Regulatory, systemic and practice environment issues appear to be key at prima facie level. However, as doctors have less control over some of these, it feels more helpless.

It is a general perception of the public that doctors have a recipe for great personal and professional satisfaction. However, a recent study published in Mayo Clinic Proceedings found that doctors displayed almost double the rate of emotional exhaustion as the general working population. Moreover, doctors also reported lower (36.0 percent)satisfaction with work-life balance compared to 61.3 percent of the general working population.

The important finding was – What makes doctors great also drives the burnout.


The 3 main reasons for burnout were:

  • Emotional exhaustion: Losing enthusiasm for work due to systemic forces.
  • Low personal accomplishment: Feeling ineffectiveness in work due to the continuous setting of high self-standards, whether or not that is an accurate perception.
  • Isolation: Loneliness due to lack of collegiality.

The remedies for burnout are simple, yet not easy.

Dr. Shanafelt suggests, identifying values—both personally and professionally—is an important factor in addressing what causes burnout. He suggeststo engage in a series of questions to examine the two sides.

The first set of questions a doctor can ask himself:

  • What are the things you care about in your personal life?
  • What does it look like for you to live in a way that demonstrates those are the things you care about?
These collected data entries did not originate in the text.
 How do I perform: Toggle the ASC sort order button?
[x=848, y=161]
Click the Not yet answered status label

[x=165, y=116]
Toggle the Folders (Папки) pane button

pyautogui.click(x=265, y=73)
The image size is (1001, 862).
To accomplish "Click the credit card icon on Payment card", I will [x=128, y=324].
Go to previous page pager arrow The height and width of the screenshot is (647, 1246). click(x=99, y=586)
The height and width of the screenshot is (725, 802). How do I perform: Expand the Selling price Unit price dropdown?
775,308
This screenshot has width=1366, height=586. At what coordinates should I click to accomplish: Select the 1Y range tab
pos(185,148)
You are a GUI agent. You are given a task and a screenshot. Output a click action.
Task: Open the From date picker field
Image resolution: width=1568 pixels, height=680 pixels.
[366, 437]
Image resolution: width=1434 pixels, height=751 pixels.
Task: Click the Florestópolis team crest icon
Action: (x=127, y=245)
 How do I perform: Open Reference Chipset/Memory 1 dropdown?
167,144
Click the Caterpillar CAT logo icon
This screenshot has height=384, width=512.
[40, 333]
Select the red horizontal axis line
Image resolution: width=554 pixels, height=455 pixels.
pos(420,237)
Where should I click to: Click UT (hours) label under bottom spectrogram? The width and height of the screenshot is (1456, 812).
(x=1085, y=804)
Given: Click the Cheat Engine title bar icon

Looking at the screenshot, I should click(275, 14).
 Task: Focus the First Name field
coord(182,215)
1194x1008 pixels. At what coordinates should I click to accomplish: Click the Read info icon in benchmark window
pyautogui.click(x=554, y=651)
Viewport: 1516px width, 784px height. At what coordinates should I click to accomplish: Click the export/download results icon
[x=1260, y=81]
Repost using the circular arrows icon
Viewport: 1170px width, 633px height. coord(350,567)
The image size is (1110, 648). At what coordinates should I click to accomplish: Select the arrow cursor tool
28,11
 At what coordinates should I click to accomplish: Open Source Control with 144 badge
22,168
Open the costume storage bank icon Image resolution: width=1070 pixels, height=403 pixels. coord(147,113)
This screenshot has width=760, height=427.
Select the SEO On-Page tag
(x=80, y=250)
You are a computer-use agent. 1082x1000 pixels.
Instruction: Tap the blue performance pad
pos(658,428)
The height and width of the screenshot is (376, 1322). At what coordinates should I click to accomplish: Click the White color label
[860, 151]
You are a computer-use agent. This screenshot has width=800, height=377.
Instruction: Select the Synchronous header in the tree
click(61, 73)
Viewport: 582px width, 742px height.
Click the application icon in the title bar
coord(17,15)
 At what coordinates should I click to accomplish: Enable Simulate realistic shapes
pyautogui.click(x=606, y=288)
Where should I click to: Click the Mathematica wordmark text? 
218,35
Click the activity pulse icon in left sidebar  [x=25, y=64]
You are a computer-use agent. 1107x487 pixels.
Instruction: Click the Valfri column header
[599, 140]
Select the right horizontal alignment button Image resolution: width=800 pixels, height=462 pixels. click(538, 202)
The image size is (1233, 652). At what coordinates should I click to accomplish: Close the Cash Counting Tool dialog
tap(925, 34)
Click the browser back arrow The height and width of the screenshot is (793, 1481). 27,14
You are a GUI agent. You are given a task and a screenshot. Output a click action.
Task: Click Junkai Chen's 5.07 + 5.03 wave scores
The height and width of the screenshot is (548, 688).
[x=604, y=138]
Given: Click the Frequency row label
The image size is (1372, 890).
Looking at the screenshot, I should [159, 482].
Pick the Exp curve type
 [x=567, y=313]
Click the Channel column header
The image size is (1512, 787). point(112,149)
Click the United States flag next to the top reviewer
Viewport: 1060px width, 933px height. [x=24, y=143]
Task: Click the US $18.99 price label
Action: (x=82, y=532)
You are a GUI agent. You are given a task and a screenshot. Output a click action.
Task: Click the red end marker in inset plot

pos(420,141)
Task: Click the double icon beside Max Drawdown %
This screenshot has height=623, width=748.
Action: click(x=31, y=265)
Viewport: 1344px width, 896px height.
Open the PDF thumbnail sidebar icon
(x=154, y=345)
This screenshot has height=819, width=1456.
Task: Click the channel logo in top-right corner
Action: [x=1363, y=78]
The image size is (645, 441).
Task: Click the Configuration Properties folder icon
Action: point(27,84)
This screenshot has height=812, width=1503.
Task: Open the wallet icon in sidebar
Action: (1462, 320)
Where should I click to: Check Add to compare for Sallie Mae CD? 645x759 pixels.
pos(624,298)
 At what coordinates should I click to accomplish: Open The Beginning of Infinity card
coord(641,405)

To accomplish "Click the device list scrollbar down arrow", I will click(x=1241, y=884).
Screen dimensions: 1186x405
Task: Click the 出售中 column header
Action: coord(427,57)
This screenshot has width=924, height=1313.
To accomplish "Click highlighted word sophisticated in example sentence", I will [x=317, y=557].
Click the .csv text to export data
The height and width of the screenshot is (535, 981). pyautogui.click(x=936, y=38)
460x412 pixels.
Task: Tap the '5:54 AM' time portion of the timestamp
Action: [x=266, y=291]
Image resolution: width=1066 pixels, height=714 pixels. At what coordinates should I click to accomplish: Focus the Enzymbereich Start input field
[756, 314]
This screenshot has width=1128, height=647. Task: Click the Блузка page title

The second set of questions about the profession are:

  • What are the things you care about in your professional life?
  • How are you devoting and spending your time to align with those things?

Finding answers to these questions may require a lot of introspection and reflection.

Finding ways to connect with colleagues, expanding social/professional networks are some ways doctors can reduce their burnout.

It is understood that due to an extensive training regime, doctors start their careers quite late- about the age of 40 and therefore act with the principle that ‘work now, when I retire I’ll get to personal life’. However, making time for yourself now and enjoying life in whatever way suits you is the key to avoid burnout.